» **Record list**:

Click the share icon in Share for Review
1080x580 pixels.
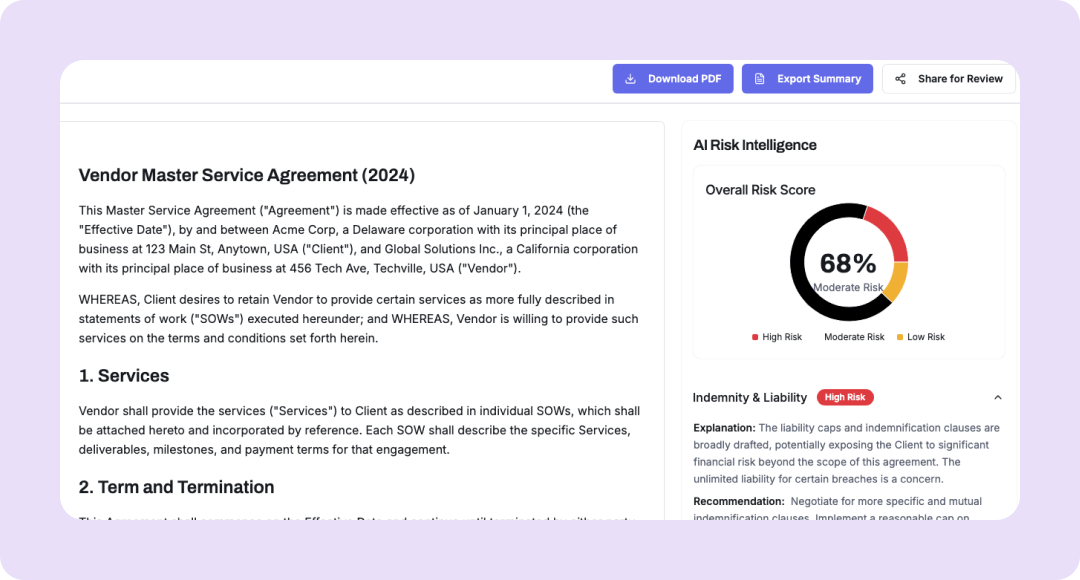click(900, 79)
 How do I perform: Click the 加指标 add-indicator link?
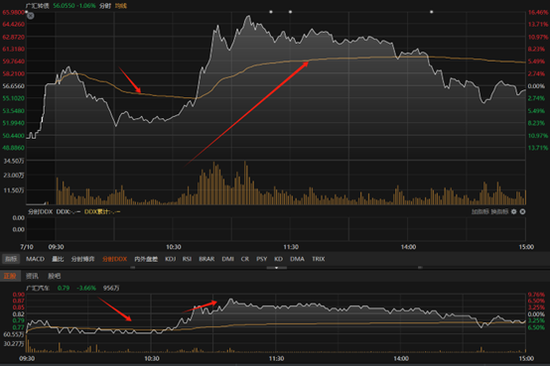(x=480, y=212)
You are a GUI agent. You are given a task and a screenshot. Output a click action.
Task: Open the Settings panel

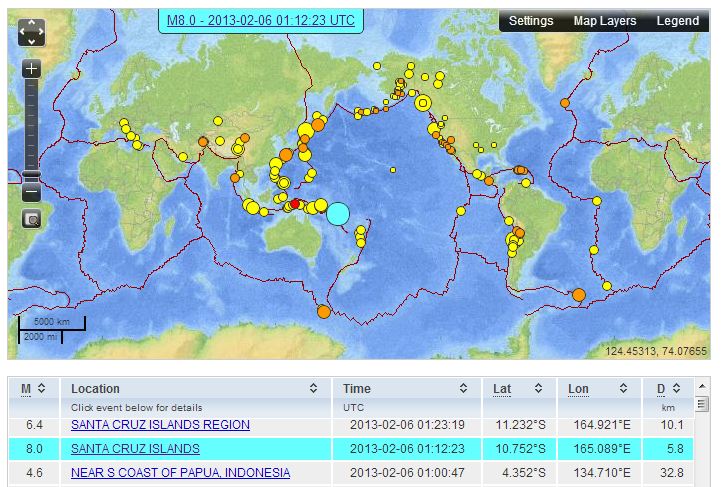point(531,21)
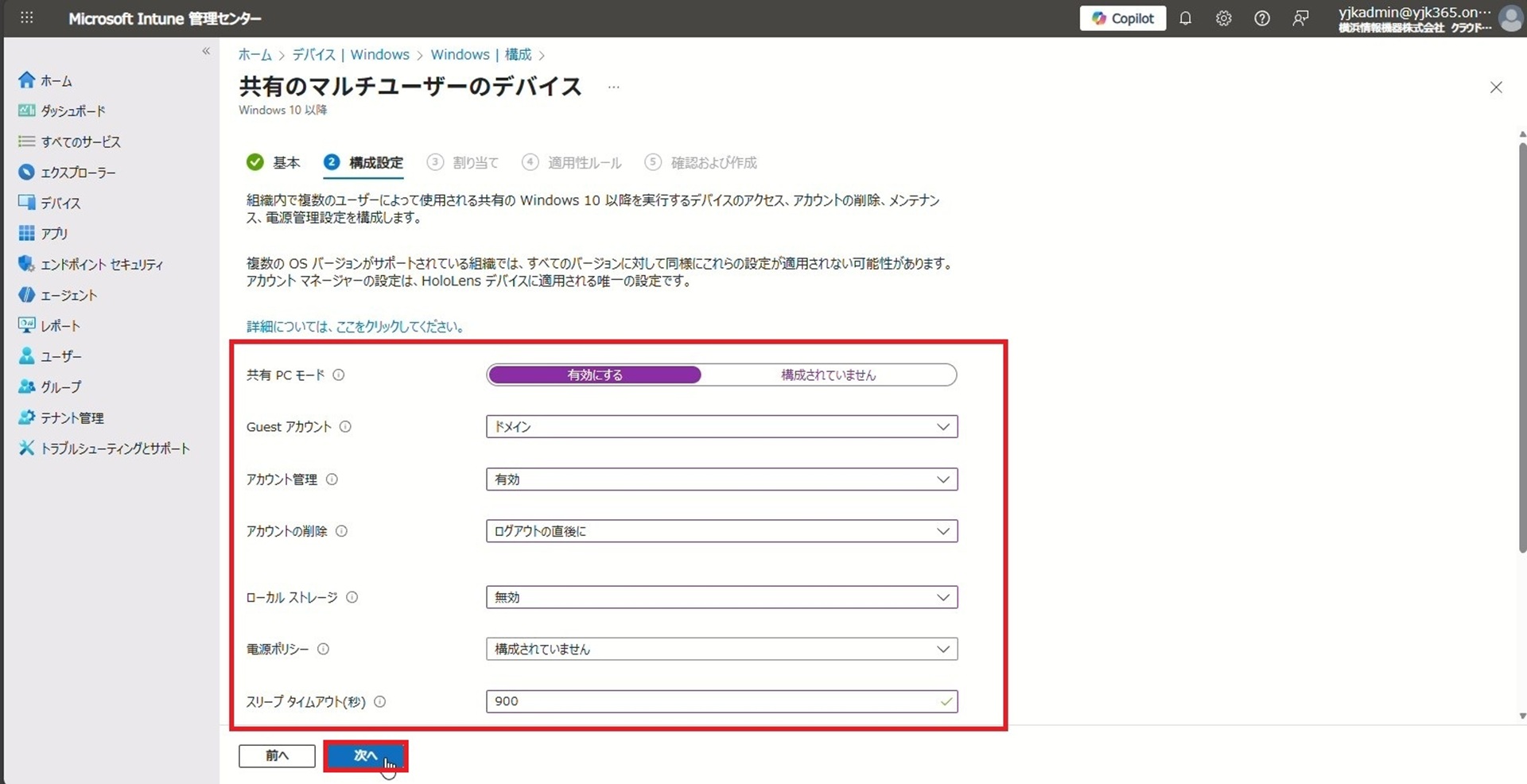Click the 次へ button
Image resolution: width=1527 pixels, height=784 pixels.
click(365, 756)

» **What to produce**: Could you copy out everything from the line containing "How do I perform: Click" down through the end of the items above, word for word, leaving the pictures out?

» **Solution for this problem**:
 How do I perform: Click the 加指标 add-indicator link?
(x=480, y=212)
You are a GUI agent. You are given a task and a screenshot. Output a click action.
Task: Open the Settings panel

point(531,21)
Click the 次へ button
Image resolution: width=1527 pixels, height=784 pixels.
click(365, 756)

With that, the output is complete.